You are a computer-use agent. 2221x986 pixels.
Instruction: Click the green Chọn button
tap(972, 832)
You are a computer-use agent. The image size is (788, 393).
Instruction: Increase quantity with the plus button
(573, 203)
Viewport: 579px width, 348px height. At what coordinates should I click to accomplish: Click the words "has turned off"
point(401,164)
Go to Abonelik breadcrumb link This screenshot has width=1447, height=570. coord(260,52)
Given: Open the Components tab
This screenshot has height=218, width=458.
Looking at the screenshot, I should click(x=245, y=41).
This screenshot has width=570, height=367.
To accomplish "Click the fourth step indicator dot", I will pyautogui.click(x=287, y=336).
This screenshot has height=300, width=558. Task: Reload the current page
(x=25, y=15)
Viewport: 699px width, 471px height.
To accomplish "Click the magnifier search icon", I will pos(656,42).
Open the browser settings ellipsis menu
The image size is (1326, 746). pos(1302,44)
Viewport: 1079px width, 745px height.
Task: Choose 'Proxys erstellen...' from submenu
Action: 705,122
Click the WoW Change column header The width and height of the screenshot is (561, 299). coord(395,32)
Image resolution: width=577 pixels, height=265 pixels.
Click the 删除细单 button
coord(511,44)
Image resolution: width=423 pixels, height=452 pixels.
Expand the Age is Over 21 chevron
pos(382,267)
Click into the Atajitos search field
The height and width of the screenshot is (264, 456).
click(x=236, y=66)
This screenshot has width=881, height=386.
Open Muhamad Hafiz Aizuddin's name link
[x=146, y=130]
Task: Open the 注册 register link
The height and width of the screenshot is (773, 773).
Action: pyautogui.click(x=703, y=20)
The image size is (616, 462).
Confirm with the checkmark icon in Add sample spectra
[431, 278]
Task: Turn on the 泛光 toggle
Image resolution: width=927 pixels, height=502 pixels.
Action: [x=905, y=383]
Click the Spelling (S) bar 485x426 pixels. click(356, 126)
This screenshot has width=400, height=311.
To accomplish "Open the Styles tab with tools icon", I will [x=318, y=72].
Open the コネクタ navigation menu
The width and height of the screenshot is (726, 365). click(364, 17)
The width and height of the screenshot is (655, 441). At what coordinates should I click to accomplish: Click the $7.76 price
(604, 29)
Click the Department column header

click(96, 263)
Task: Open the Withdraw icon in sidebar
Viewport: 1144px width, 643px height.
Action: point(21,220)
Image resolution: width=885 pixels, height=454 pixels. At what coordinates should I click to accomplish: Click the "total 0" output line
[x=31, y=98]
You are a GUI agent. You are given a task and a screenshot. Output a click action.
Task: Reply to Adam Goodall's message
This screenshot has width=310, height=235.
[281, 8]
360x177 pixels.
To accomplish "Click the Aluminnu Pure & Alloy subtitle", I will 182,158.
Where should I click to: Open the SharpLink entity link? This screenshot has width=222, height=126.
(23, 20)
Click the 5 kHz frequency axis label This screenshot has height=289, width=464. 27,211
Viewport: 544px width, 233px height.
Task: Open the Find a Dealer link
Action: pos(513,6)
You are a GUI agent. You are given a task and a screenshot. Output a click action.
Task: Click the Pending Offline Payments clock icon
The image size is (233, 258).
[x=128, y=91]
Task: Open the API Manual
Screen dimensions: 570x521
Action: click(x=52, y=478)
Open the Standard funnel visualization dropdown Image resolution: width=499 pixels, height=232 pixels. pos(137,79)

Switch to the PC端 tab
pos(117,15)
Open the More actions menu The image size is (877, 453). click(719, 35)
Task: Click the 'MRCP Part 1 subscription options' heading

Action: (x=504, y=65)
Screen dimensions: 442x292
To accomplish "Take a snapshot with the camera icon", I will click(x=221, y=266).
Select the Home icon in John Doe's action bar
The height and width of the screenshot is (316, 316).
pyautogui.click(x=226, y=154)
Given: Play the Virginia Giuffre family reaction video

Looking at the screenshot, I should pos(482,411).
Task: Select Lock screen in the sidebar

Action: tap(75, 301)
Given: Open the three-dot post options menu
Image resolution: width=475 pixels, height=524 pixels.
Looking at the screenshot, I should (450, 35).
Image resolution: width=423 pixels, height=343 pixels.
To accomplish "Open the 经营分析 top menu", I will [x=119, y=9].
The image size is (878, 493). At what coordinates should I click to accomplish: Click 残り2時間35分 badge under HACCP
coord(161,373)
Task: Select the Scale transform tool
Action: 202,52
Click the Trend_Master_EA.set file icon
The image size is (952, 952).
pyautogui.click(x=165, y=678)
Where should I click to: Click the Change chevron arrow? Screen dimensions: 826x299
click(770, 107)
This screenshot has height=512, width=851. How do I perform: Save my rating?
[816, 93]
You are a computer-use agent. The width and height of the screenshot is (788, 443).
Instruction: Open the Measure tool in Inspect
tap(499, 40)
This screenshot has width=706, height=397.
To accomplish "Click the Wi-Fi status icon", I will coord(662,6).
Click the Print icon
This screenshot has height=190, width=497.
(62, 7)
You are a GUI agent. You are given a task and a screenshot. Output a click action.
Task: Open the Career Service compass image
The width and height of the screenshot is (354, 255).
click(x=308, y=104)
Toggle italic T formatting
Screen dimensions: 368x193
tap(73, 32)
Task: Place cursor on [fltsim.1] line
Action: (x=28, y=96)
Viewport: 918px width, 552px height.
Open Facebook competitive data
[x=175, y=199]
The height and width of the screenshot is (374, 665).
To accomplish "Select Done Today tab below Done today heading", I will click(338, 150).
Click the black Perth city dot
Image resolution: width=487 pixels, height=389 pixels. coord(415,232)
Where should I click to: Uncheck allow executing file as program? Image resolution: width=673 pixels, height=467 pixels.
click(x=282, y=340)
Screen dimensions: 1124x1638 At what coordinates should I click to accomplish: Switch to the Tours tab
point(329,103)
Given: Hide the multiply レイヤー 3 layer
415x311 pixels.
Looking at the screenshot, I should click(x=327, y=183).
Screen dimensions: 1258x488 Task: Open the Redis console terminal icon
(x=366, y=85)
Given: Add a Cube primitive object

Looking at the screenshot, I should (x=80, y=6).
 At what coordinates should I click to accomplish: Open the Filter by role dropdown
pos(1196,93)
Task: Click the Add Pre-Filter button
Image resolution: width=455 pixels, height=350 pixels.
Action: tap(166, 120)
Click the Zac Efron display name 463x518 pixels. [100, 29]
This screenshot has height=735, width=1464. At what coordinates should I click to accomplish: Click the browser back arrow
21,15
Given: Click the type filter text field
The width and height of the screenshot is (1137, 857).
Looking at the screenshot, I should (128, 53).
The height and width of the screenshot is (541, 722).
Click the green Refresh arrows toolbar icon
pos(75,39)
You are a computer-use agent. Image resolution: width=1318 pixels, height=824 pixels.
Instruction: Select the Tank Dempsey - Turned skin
= = = = = = =
**What the task requires:**
Taking the lines above, repeat exactly those from the line that contains "This screenshot has height=512, width=851." through the line that contains "Task: Open the Career Service compass image", and both of those lines as well. Include nothing else.

**Your response:**
This screenshot has height=512, width=851. How do I perform: Save my rating?
[816, 93]
You are a computer-use agent. The width and height of the screenshot is (788, 443).
Instruction: Open the Measure tool in Inspect
tap(499, 40)
This screenshot has width=706, height=397.
To accomplish "Click the Wi-Fi status icon", I will coord(662,6).
Click the Print icon
This screenshot has height=190, width=497.
(62, 7)
You are a GUI agent. You are given a task and a screenshot. Output a click action.
Task: Open the Career Service compass image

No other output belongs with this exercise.